Percentage of Participants Who Achieve Target Blood Pressure at Week 8	Week 8	Participants were evaluated at Week 8 to ascertain if target blood pressure had been obtained. Criteria for meeting target BP were: sitting diastolic BP (sitDBP) \<90mmHg or sitting systolic BP (sitSBP) \<140mmHg) or sitDBP change more than 10mmHg from baseline or sitSBP change more than 20mmHg from baseline.
Percentage of Participants Who Achieve Target Blood Pressure at Week 4	Week 4	Participants were evaluated at Week 4 to ascertain if target blood pressure had been obtained. Criteria for meeting target BP were: sitting diastolic BP (sitDBP) \<90mmHg or sitting systolic BP (sitSBP) \<140mmHg) or sitDBP change more than 10mmHg from baseline or sitSBP change more than 20mmHg from baseline.

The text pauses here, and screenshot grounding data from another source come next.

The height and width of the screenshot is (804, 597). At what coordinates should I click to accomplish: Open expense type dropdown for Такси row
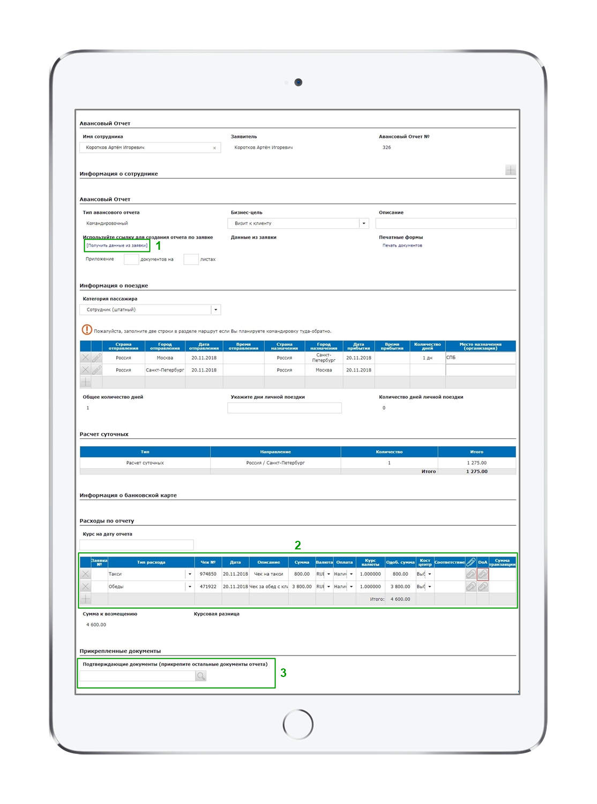(190, 574)
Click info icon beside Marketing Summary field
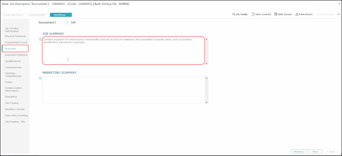 click(x=40, y=78)
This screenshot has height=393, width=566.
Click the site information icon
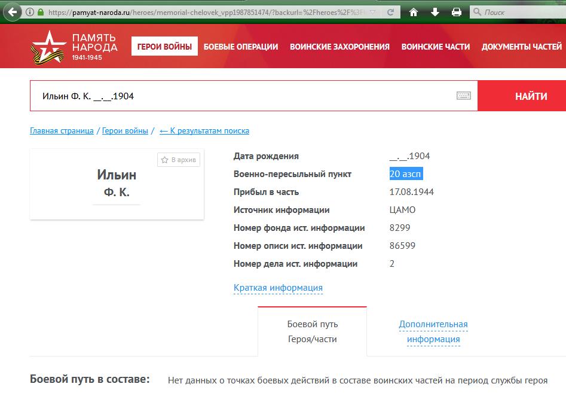point(30,12)
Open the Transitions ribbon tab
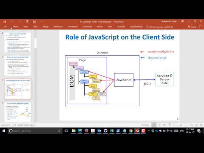The height and width of the screenshot is (153, 204). [58, 27]
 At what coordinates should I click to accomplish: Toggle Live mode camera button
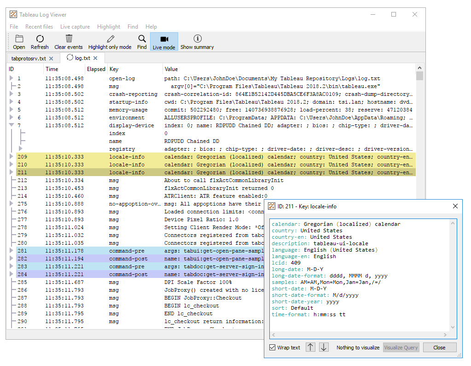click(164, 39)
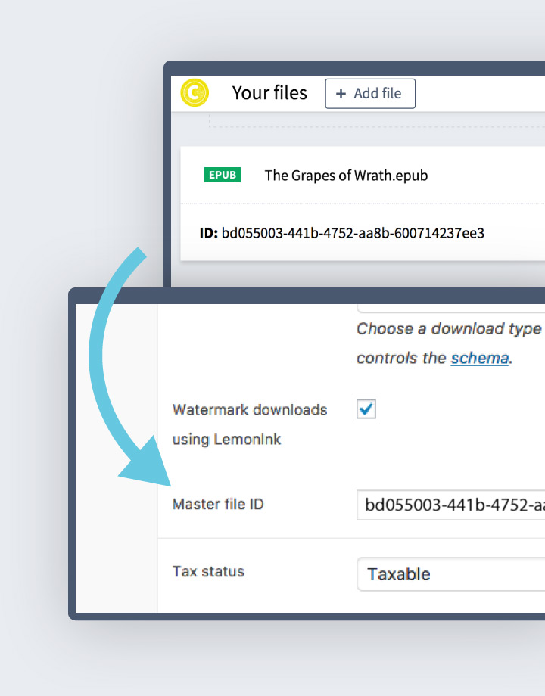This screenshot has height=696, width=545.
Task: Click the bold ID: label
Action: coord(209,233)
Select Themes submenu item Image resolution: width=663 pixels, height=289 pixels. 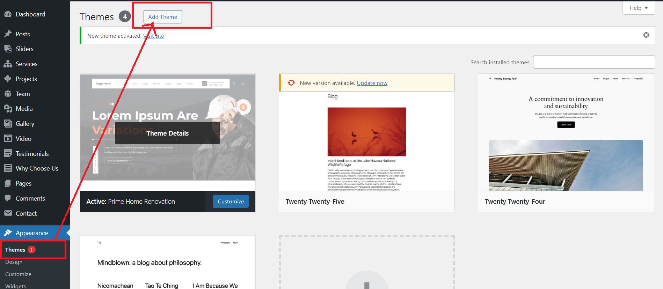click(15, 250)
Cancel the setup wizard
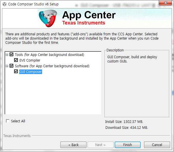174x152 pixels. point(157,145)
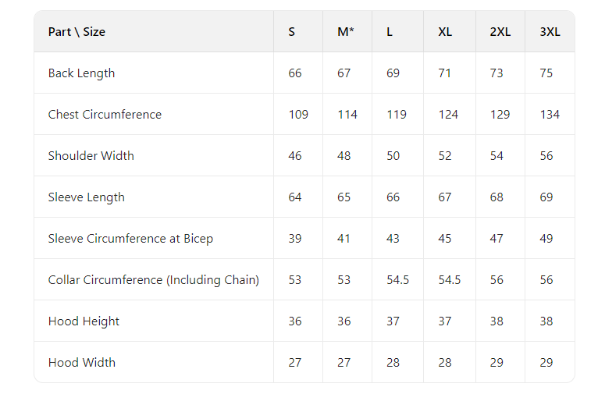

Percentage of Participants Who Had Peripheral Edema During the Study	up to 8 weeks	A pitting assessment of edema on both legs was performed at baseline and throughout the study. Participants were assessed in a seated position with both feet extended and the right ankle in a neutral dorsiflexion position. The index finger was pressed firmly over the bony prominence approximately 3cm proximal to the midpoint of the medial malleolus of the right ankle and will be held for three seconds. Presence of a residual indentation in the area after releasing pressure on the index finger was considered positive for pitting edema.